Manchester City started the season wonderfully, but their old foe defensive instability is back. If Manuel Pellegrini doesn’t sort it out, it’ll be their undoing in a bid to win the title back…
Out of tranquillity comes the storm. Manchester City were serenely proceeding towards a healthy lead at the top of the Premier League a fortnight ago, but Manuel Pellegrini’s side have stumbled over themselves incessantly since. It’s now three defeats in four matches, the only bright light coming against Sunderland in the Capital One Cup. Victory for neighbours United against the same club sees City slip from top spot. The sunshine didn’t last long over Ashton New Road.
After half an hour at White Hart Lane, few could have predicted the eventual outcome. The visitors had scored 27 goals in their previous seven matches against Tottenham, and Kevin de Bruyne’s third in three games gave them a deserved lead.

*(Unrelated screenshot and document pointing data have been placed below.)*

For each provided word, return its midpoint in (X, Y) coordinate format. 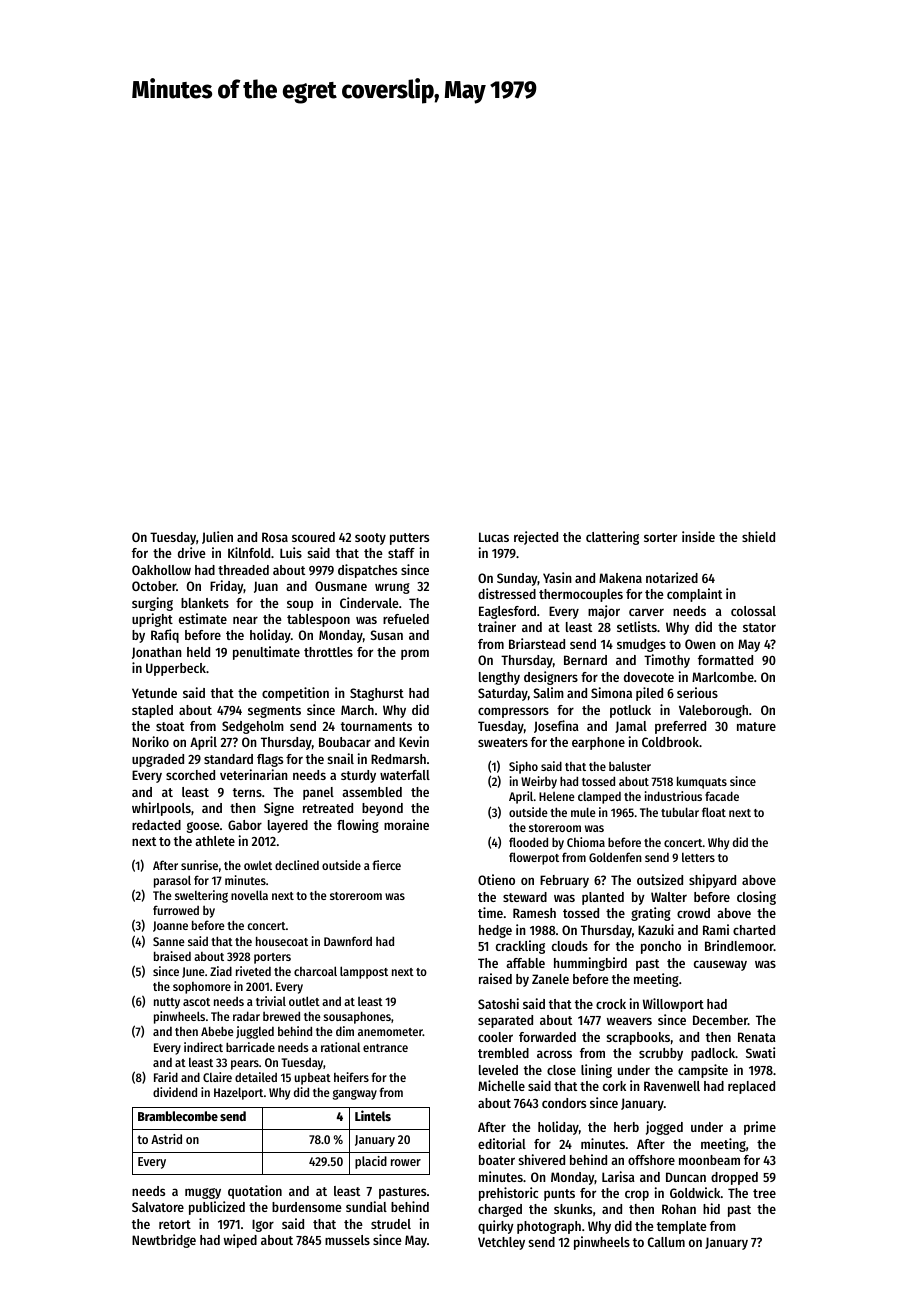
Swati (760, 1052)
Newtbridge (164, 1241)
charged (500, 1210)
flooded (528, 842)
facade (722, 796)
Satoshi (498, 1003)
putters (409, 539)
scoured (313, 537)
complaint (694, 595)
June (193, 972)
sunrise (199, 865)
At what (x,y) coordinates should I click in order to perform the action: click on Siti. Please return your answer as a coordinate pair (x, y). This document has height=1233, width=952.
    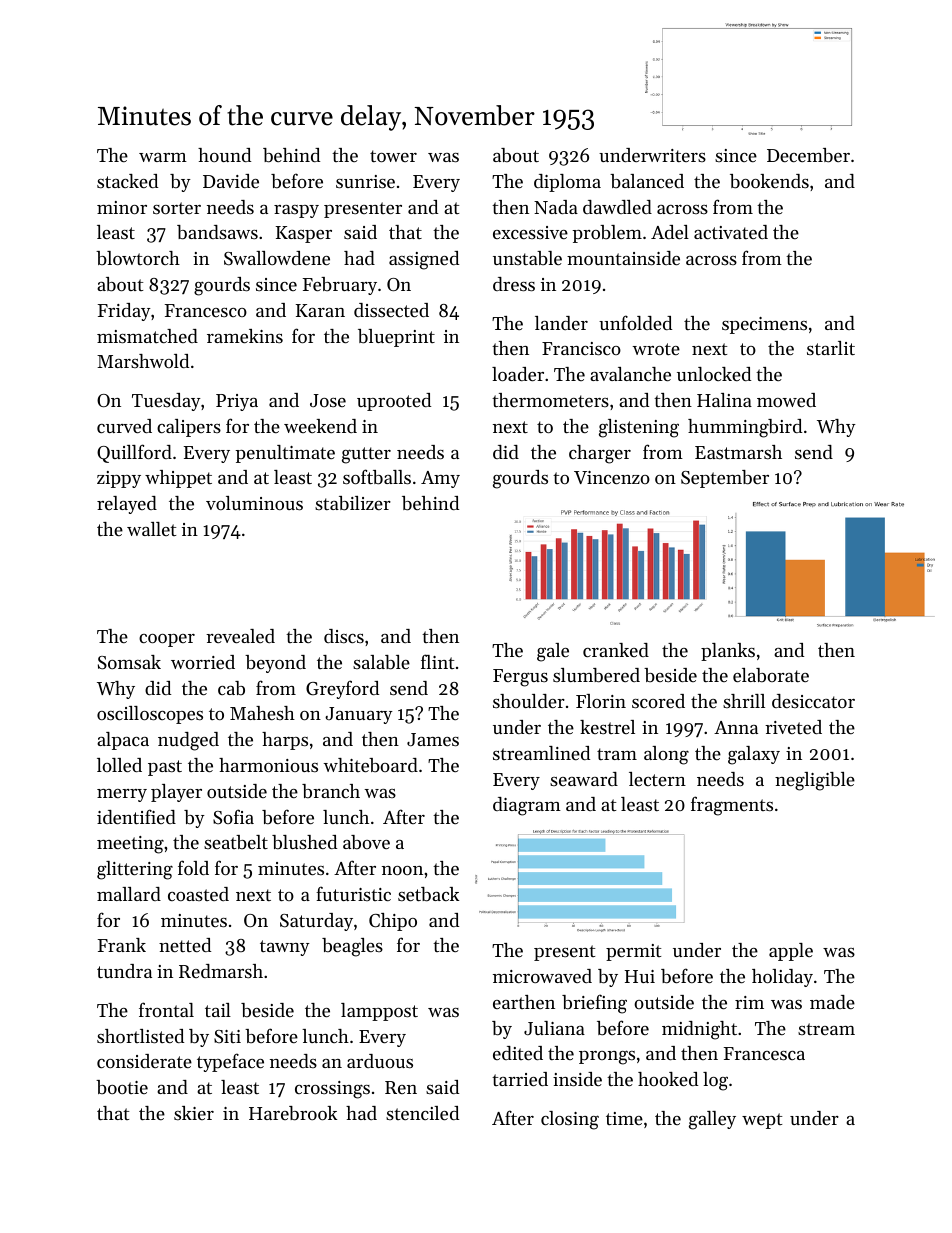
    Looking at the image, I should click on (227, 1036).
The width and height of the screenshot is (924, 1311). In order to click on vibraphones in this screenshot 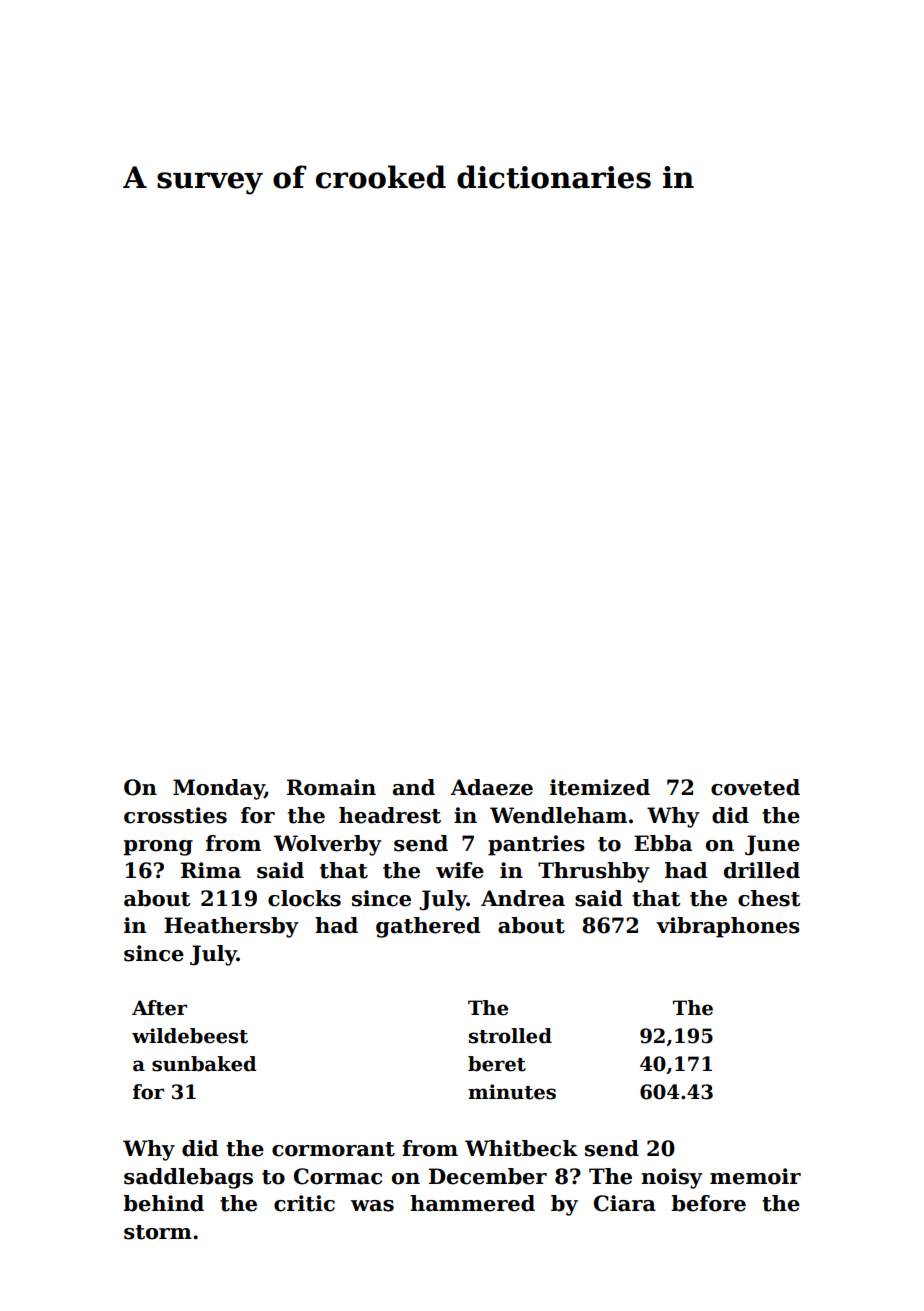, I will do `click(728, 927)`.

For that first 30 minutes, the City swagger was back. They pressed Spurs’ defenders high up the pitch, forcing them to knock the ball long by starving Dele Alli and Eric Dier of possession in central midfield. When Spurs did venture forward in numbers, City hit them on the counter.
It would be remiss not to offer meaningful praise for Mauricio Pochettino’s side’s comeback, for Spurs were wonderful following their equaliser. With Erik Lamela finally showing signs of settling in and Harry Kane off the mark to end the domestic goal drought, supporters will be confident that a corner has been turned after a difficult August. Alli and Dier look an impressive, if slightly unlikely, central midfield partnership. Pochettino deserves credit for the innovative solution.
However, City’s enthusiasm was again curbed by their own inexplicably poor defending. It has become a familiar tale, the albatross hung around the neck of both Pellegrini and Roberto Mancini. It’s damn difficult to walk forwards when you insist on shooting yourself in the feet after every three steps.
Against Spurs, City offered their latest example of how title challengers can defend like relegation certainties, taking the baton from Chelsea. Pellegrini’s side retain an odd ability to let one mistake breed a second, and the concession of one goal to another in quick succession; it’s as if heads too easily drop. This defeat felt very similar to the Manchester derby in April in that respect, when a 1-0 lead became a 4-1 deficit over the course of the match.
City’s bad habit is particularly odd given that only one of their back five from that April defeat started the game at White Hart Lane. Joe Hart, Pablo Zabaleta, Vincent Kompany and Gael Clichy were all absent, replaced by Aleksandar Kolarov, Bacary Sagna, Willy Caballero and Nicolas Otamendi. While injuries to Kompany and Hart could form a decent excuse for Pellegrini (and David Silva’s absence will always cause a drop in performance), it’s worth remembering that those four replacements cost a combined £55m.
If Eliaquim Mangala struggled to settle in the Premier League last season, Otamendi has started in the same vein. The Argentinean twice allowed Spurs to have shots following individual errors, with Harry Kane guilty of shooting when Christian Eriksen was better placed during the first half. Otamendi was also beaten to a header for Spurs’ second, with Caballero exposed. The goalkeeper’s positioning was somewhere between ‘no man’s land’ and ‘what in the shuddering f**k are you doing?’.
One of the most remarkable aspects of City’s steamroller start to the season was their defensive miserliness. Not only were no goals being conceded, but their defence allowed just eight shots on target during the first five matches. That figure was matched in 90 minutes against Tottenham. In their last two games they have conceded more goals than in their previous 11 combined.
The elephant in the room is that it is Pellegrini’s own mentality which allows these inadequacies to fester. “I think it is important for the Premier League and it is important for the fans to play attractive football,” the manager said after congratulating Chelsea for their title win in May. “This team continues as the highest scoring team. That side is important, to continue winning in that sense.” It really isn’t, Manuel. Points are the only meaningful judge, and defensive solidity is a much-missed asset at the Etihad. That August run acts as the obvious exception, not rule.
The Chilean will hope that this is just another bad day at the office, but the effects may be more far-reaching. This was City’s first three-goal margin of defeat in the Premier League since April 2011, and only the second time they have conceded four times in a league game for over six years. If the wheels haven’t yet come off their early-season excellence, the nuts have certainly been loosened.